If you pay too much attention to your good works, whatever they may be, and do not notice your sins, then you will surely become like the Pharisees.  Then you may still attend worship, although the only real purpose of worship would be to display how good you are before others.  If you are a Pharisee, then you have no real need of forgiveness or Christ.

Meanwhile, many sinners were crowding around Christ.  Here was a Teacher who welcomed sinners at Table with Him!  He proclaimed forgiveness, which they knew they needed very badly.  So they came to Christ in droves.
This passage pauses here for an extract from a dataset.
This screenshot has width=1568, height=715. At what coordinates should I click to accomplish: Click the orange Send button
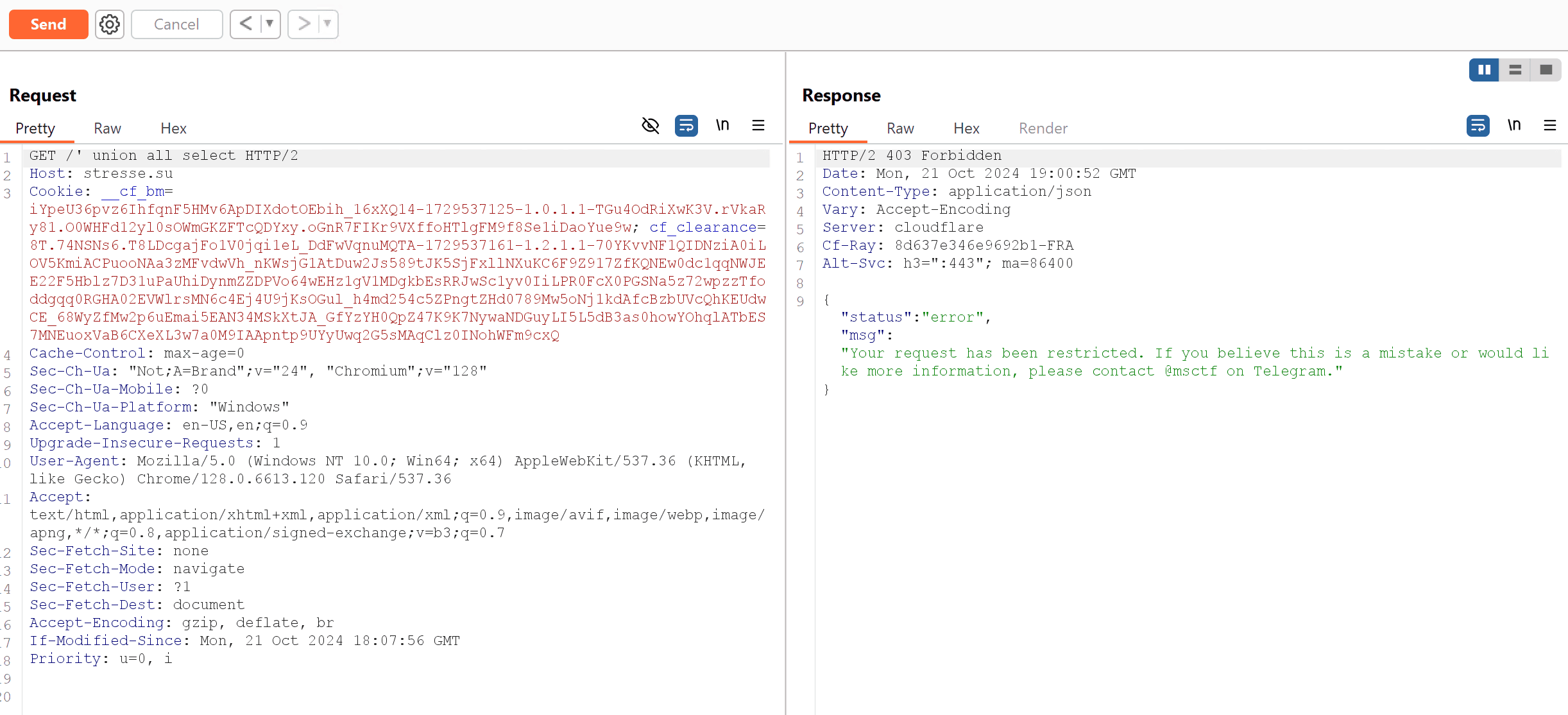point(49,24)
The Pharisees sneered at these horrible sinners.  But Christ said, "Go learn what this means: 'I desire mercy, not sacrifice.'" Mercy is the quality God desires to show to us.  He does not want to be merely a stern God of the Law.  But if we reject His mercy in Christ Jesus, then that is all that He will be.  If we rejoice and crowd close to receive His mercy, then He will overflow more and more for us.
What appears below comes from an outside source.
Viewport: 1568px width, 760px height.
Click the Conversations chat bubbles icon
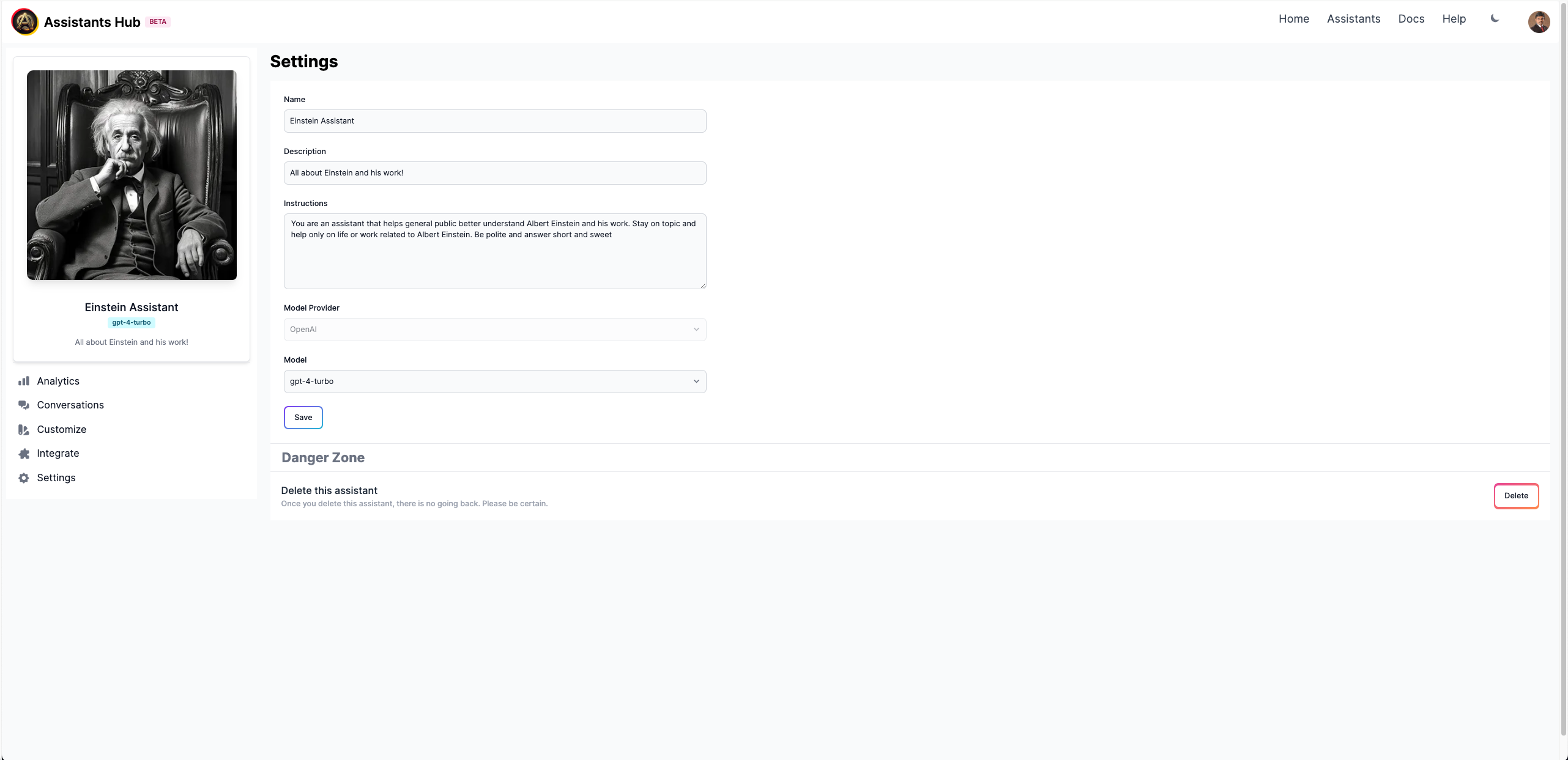(x=24, y=405)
When we are chiefly receivers of mercy, then why would we ever have room to be self-righteous, judgmental Pharisees?  All we should concentrate upon is getting more and more of this precious grace.  We should be crowding closer to this Divine Service, where Christ meets us with His holy Meal.  We should press close to the Son of God who speaks mercy into our ears.  As Doctor Luther said in the Large Catechism, we should be begging our preachers to give us more and more of Absolution and the Lord's Supper and all the gifts of this Divine Service.

But of course, we still find room to have a Pharisee in us.  We still find time to notice how the righteousness of others does not measure up to our own righteousness.  We notice their flaws, but so often miss our own.  We know very well the things they should do better, while we hardly feel there is room for improvement in ourselves.

We will be Pharisees till the day we die.  The Spirit fights against the impulses of self-righteousness in each of us, yet they never quite die.  This is because we have a disease that will never completely go away in this life.

Saint Augustine said that since we have the disease, we need the medicine for our souls.  We need to keep receiving the mercy.  The day we decide we do not need the mercy of God, then we have regressed into a full-blown relapse of the deadly sickness of sin.

May it never be so for you.  May the Lord produce in you greater and greater desire for every form of mercy that He pours out in this place.

Mercy bled from the Great Physician's wounds as He hung dying on the Tree.  Mercy was heard in His dying cry, "It is finished!" Mercy shone out as the Lord of life stepped forth from His own Tomb on Easter morning.

The same mercy shines brightly in this place, although our sin-diseased eyes are not able to see.  At the Font, at the Altar, at the Lectern, at the Pulpit, mercy pours out to us.  This house is filled to the rafters with the mercy of God for poor sinners like us.

But if we think that we do not particularly need mercy, then the Services of this house will not be that important.  If we think that we are not terribly sick, then the Divine Medicine in this place will not be a matter of life and death.  We will not urgently seek out the Great Physician, like those sinners and tax collectors who crowded around Christ, pressing in on Him to hear the mercy of God in His words.

Are we sick?  We really are, whether we know it or not.  The question is, do we know our condition?  If we do, then we know our need for the Savior.  We know our need for this house.

May the Spirit open our eyes to see our sin, and then point us to the Medicine for us.  May He strengthen our trust and increase our faithfulness, that we may always remain people gathered by Him around our Lord Jesus.  May He increase our hunger and thirst for these gifts of Divine mercy.

In His Name, and to His glory and honor, forever and ever.  Amen.